Artificial intelligence (AI): The theory and development of computer systems able to perform tasks normally requiring human intelligence.
Fine-tuning: The process of training a pre-trained model on a specific dataset to adapt it for a specialised task, adjusting its parameters slightly instead of starting from scratch. Common in AI applications like NLP and image recognition, it saves time and resources while leveraging the model's foundational knowledge.
Generative AI: Generative AI is a type of AI that can generate outputs that resemble human-created content. Most of the current generative AI systems are based on the Transformer architecture.
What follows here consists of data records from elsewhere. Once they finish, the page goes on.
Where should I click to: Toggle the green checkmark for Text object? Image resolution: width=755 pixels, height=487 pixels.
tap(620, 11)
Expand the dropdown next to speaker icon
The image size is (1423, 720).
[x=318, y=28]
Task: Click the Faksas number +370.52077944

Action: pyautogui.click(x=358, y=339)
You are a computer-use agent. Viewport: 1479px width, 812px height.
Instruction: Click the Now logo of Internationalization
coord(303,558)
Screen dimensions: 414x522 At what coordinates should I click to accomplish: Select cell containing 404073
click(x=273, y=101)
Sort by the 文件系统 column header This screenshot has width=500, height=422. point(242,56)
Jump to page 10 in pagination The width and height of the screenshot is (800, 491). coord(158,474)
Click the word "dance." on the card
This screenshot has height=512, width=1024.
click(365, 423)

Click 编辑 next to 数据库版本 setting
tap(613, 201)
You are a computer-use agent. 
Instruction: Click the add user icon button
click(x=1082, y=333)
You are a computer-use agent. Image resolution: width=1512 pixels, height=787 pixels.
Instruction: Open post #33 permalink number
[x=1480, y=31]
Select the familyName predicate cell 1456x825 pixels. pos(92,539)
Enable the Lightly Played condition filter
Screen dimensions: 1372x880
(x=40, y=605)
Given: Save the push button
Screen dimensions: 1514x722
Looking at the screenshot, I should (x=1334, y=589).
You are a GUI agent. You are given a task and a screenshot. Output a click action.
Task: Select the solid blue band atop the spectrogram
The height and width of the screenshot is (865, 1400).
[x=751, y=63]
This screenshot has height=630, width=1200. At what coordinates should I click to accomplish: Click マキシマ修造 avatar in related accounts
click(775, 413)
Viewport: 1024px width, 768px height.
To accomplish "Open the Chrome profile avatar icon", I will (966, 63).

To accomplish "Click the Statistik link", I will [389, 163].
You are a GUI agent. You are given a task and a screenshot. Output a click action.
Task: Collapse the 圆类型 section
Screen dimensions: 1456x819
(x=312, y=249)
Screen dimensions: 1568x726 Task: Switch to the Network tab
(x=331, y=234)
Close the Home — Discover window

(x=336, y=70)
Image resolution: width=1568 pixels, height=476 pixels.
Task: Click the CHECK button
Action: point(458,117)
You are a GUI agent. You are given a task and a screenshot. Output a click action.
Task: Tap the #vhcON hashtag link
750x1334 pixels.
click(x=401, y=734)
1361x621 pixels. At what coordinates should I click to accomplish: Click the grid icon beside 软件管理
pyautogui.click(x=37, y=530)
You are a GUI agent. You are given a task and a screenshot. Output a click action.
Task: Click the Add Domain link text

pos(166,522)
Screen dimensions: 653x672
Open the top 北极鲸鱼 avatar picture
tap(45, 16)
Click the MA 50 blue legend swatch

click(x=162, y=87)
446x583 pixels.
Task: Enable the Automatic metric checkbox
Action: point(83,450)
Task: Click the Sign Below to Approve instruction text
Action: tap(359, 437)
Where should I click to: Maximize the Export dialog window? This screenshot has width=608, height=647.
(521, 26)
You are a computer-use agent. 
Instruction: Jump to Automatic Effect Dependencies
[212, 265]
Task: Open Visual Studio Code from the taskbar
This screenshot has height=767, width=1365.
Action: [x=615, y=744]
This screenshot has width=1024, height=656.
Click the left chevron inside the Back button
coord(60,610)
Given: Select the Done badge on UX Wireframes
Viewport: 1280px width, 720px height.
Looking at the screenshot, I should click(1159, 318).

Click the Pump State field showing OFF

Hallucination (also referred to as confabulation): When a generative AI model produces incorrect, misleading or fabricated content due to reliance on patterns in its training data rather than factual understanding.
Invisible processing: Processing where people are not aware their personal data is being processed, undermining their information rights among others.
Machine unlearning: Adjusting a model’s parameters to remove the influence of specific data, though current techniques are not scalable for large AI models like generative AI.
Synthetic data: This is ‘artificial’ data generated by data synthesis algorithms. It replicates patterns and the statistical properties of real data (which may be personal data). It is generated from real data using a model trained to reproduce its characteristics and structure.
Transformer architecture: Transformer architecture is a type of deep learning model designed to process sequences of data, eg text, by focusing on the relationship between different parts of the input. The transformers are fast, flexible, easily scalable and are highly efficient in understanding context, making them the foundation for generative systems.